March 26, 2020
In the other sections on this guide on descriptive statistics, we discussed the concept of percentiles. Specifically, we delved into the different types of percentiles statisticians use to investigate their data, how to calculate them and what they are used for. In this section, you’ll find a comprehensive summary of the concept of quartiles.
Raw scores can sound like an intimidating concept - after all, what exactly makes a score raw? The definition of a raw score is an unaltered data point. Simple! This typically is a quantitative variable and is called a raw score because it is not transformed or modified in any way.
Variable modification comes in many forms and is performed for many reasons. Say, for example, you attain the average speed of cars on a particular street in miles per hour. However, you want to display this mean speed in kilometres per hour - you would then perform a simple operation to covert miles per hour into kilometres per hour. The original measure, miles per gallon, is unaltered - in contrast to the transformed measure in kilometres per hour.
In the case of raw scores, this unaltered datapoint or data set typically applies to some sort of score. This would be something like test scores for example. However, raw scores don’t have to necessarily be scores in the traditional sense.
Transforming a variable isn’t only executed to ease the interpretation or the spread of information. Transformations to a data set or variable also happen to enable the comparison of different data points. One example of this is standardization, where each measure or variable is standardized in order to be able to compare them based off a standard normal distribution.
|Change of Units||Performing an operation on a variable or value in order to convert it from one unit to another||Changing the variable of weight from pounds to kilograms|
|Creation of a New Variable||Performing an operation on a variable or value in order to create a new variable||Dividing the variable weight from the variable height squared in order to create the variable BMI|
|Standardization||Standardizing the data in order to compare datapoints using a standard normal distribution or a z-table||Standardizing the variable of weight in order to compare how extreme values are given the mean and standard deviation|
|Percentiles||Splitting the data into percentiles in order to compare different segments of the sample||Splitting the data into quartiles in order to compare each 25% segment of the sample|
As you can see from the table above, there are a couple of basic transformations you can perform on a variable.

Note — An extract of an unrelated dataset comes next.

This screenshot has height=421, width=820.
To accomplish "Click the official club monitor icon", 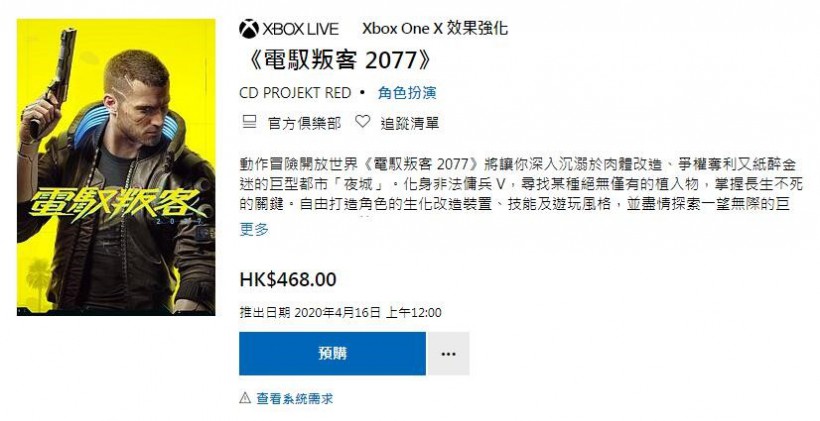I will [x=249, y=123].
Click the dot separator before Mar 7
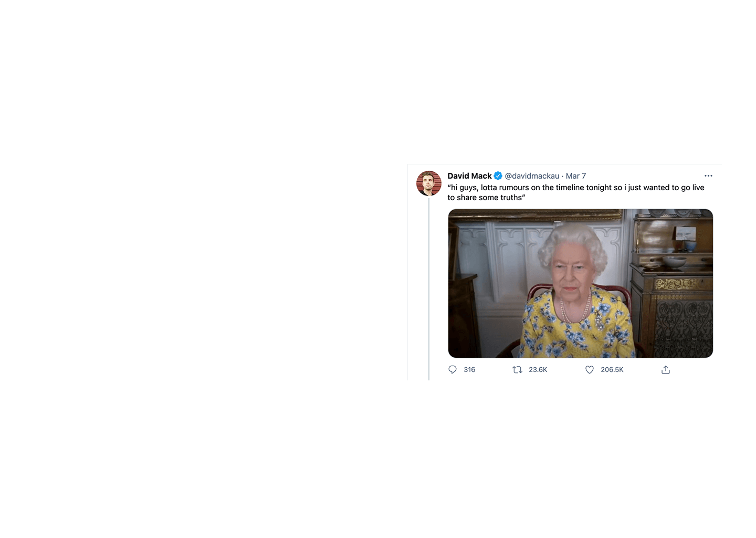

As mentioned above, percentiles are a type of transformation you can perform on a data set in order to compare different segments of the population. It’s more of a calculation than a transformation, really, but it can be useful to think of it as a tool to perform on a data set.
In the table above, notice that percentiles can take on any value. The data set from which this information came contains data points, whose sample size represents 100% of the sample size, naturally. Percentiles take 1% slices of this sample size, hence the name.
The 8th percentile is nothing more than 8% of the ordered data set. The 50th percentile is 50%, which is also the definition of the median. Between the 95th and 10th percentile lies 85% of the data.
Quartiles are nothing more than a special set of percentiles. As the name suggests, quartiles split the dataset or variable into quarters, or fourths. Quartiles are widely used in statistics because they’re easy to understand and transmit important information about a variable, as can be seen from the table below.
|0||0||The minimum value of the variable or data set|
|1st||25th||25% of the data are below this point|
|2nd||50th||The median of the variable, 50% of the data are below this point|
|3rd||75th||75% of the data are below this point|
|4th||100th||The maximum point of the variable|
Notice that the interval between each quartile contains 25% of the data. This can be illustrated in the image below.
Quartiles are an important feature on boxplots. Boxplots are simply another way to represent the distribution of a data set. Similar to histograms, they transmit information about the centre and spread of a variable.
As you can see from the image above, each element of a box plot corresponds to each quartile. Boxplots can be a great tool to analyse the distribution of one variable or for comparison between different variables or categories.
You are interested in understanding how the distribution of ticket sales varies between different months. Interpret the image below using quartiles.
The boxplot above compares the quantitative value of ticket sales across three categories of months. The month of December has a higher median value for ticket sales than January and February. The minimum for ticket sales, however, is highest in January.